Bank Hadapi Dua Tantangan Besar pada Paruh Kedua Tahun Ini

Bisnis.com,02 Agt 2022, 15:46 WIB
Penulis: Leo Dwi Jatmiko
Layar menampilkan Pakar Perdagangan Ekonomi Dunia dan Politik Internasional UGM Riza Noer Arfani (kiri atas), Ketua Umum Asosiasi Perusahaan Pembiayaan Indonesia (APPI) Suwandi Wiratno (kanan atas), Pemimpin Redaksi Bisnis Indonesia Maria Y. Benyamin (kanan bawah), dan Chief Economist BRI/Direktur Utama BRI Research Institute Anton Hendranata dalam webinar Mid Year Economic Outlook 2022: Prospek Pemulihan Ekonomi Indonesia di Tengah Perubahanan Geopolitik Pascapandemi di Jakarta.

Bisnis.com, JAKARTA — Likuiditas yang semakin ketat hingga potensi penurunan nilai tukar rupiah terhadap mata uang asing akan menjadi tantangan bagi industri perbankan ke depan. Situasi tersebut harus dihadapi secara hati-hati oleh para bankir. 

Direktur Utama BRI Research Institute Anton Hendranata mengatakan di tengah tren pertumbuhan kredit, laju dana pihak ketiga (DPK) yang berhasil dihimpun justru tumbuh melandai. Hal ini perlu menjadi perhatian perbankan karena pertanda likuiditas mengetat, kendati saat ini masih terbilang cukup.

“Pertumbuhan dana pihak ketiga terus mengalami perlambatan di mana pada Juni 2022 tumbuh sebesar 9,13 persen menurun dari Mei 2022 yang sebesar 9,93 persen yoy,” kata Anton dalam Bisnis Indonesia Mid-Year Economic Outlook 2022, Selasa (2/8/2022).

Selain itu, kata Anton, dengan tingkat inflasi inti yang mulai naik, dan nilai tukar rupiah yang terdepresiasi. Dia memprediksi bahwa Bank Indonesia akan menaikkan suku bunga dalam waktu dekat.

Sebelumnya Bank Indonesia sudah melakukan normalisasi likuiditasnya melalui kenaikan giro wajib minimum sampai 9 persen pada September 2022 nanti. Kebijakan tersebut akan diikuti dengan kenaikkan suku bunga acuan. 

“Dugaan saya BI akan sangat berhati-hati menaikkan suku bunga acuannya,” kata Anton.
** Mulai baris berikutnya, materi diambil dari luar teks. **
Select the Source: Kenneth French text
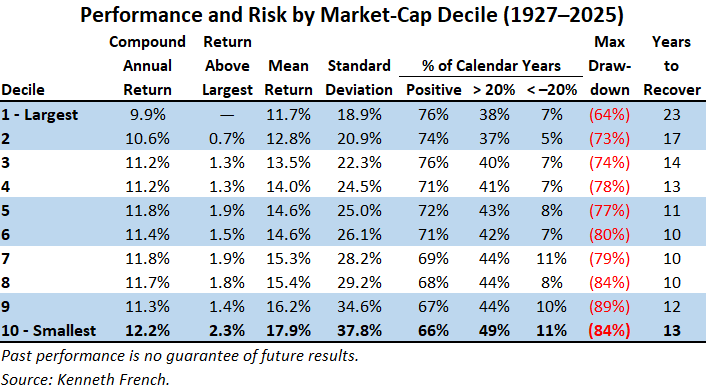 [x=86, y=379]
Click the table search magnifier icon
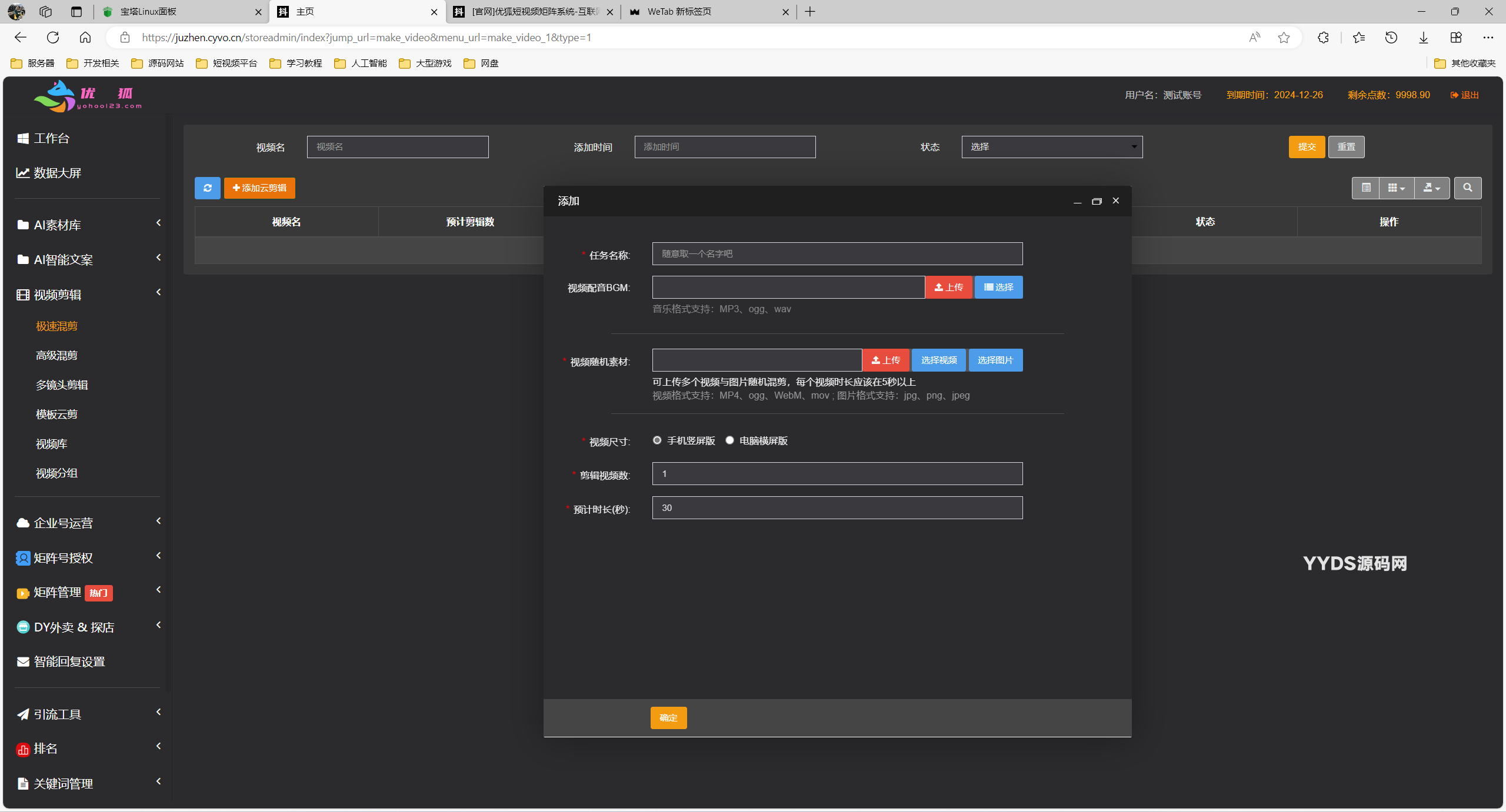The height and width of the screenshot is (812, 1506). pos(1467,188)
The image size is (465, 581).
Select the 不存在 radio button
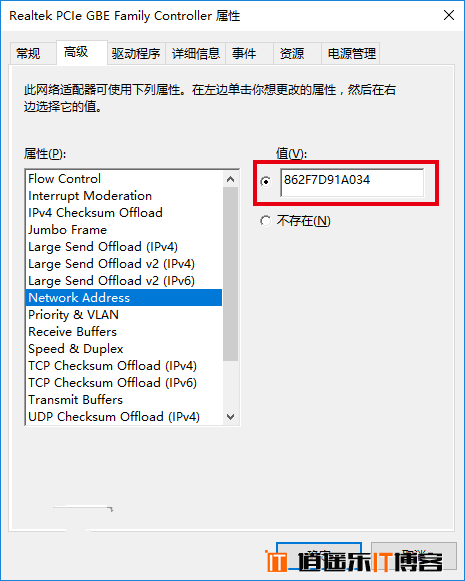click(x=265, y=221)
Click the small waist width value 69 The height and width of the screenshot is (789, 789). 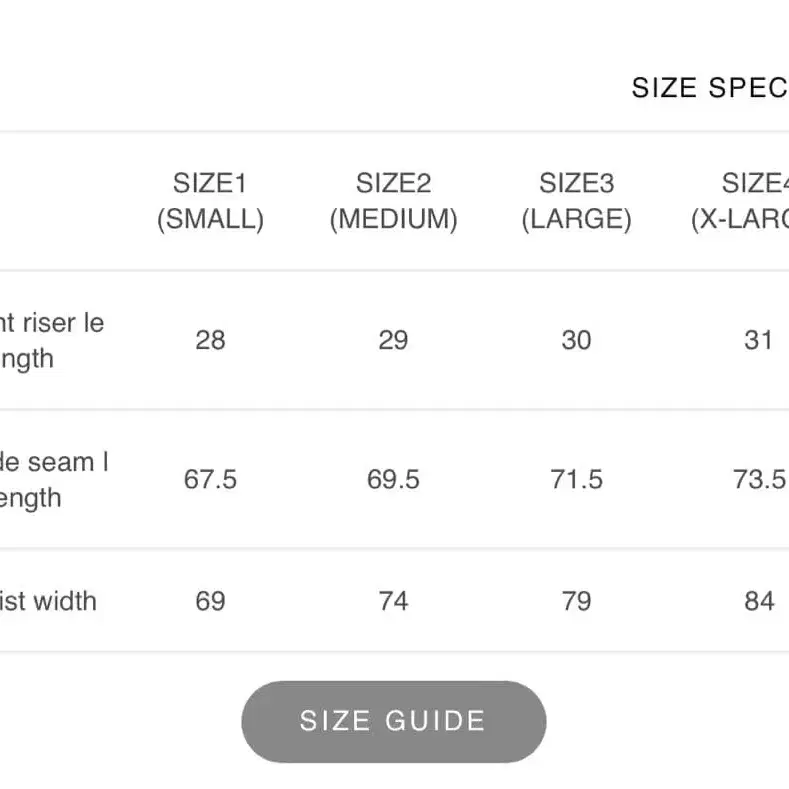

Dia juga mengatakan berdasarkan riset BRI, depresiasi rupiah diperkirakan menghambat kredit industri dan meningkatkan risiko kredit macet atau nonperforming loan (NPL).

Ketika terdepresiasi, harga bahan baku impor lebih mahal bagi produsen nasional sehingga biaya yang perlu dikeluarkan perusahaan akan relatif lebih besar.

Dengan kondisi tersebut, maka profit perusahaan akan cenderung menurun karena biaya produksi akan naik sehingga ruang ekspansi perusahaan akan relatif terbatas.

Sementara itu, Otoritas Jasa Keuangan (OJK) mencatat kualitas kredit yang disalurkan perbankan pada Juni 2022 terus membaik. Kredit tidak hanya tumbuh hingga 10,66 persen yoy pada semester I/2022, tetapi juga mengalami penurunan rasio kredit bermasalah atau NPL gross menjadi 2,86 persen.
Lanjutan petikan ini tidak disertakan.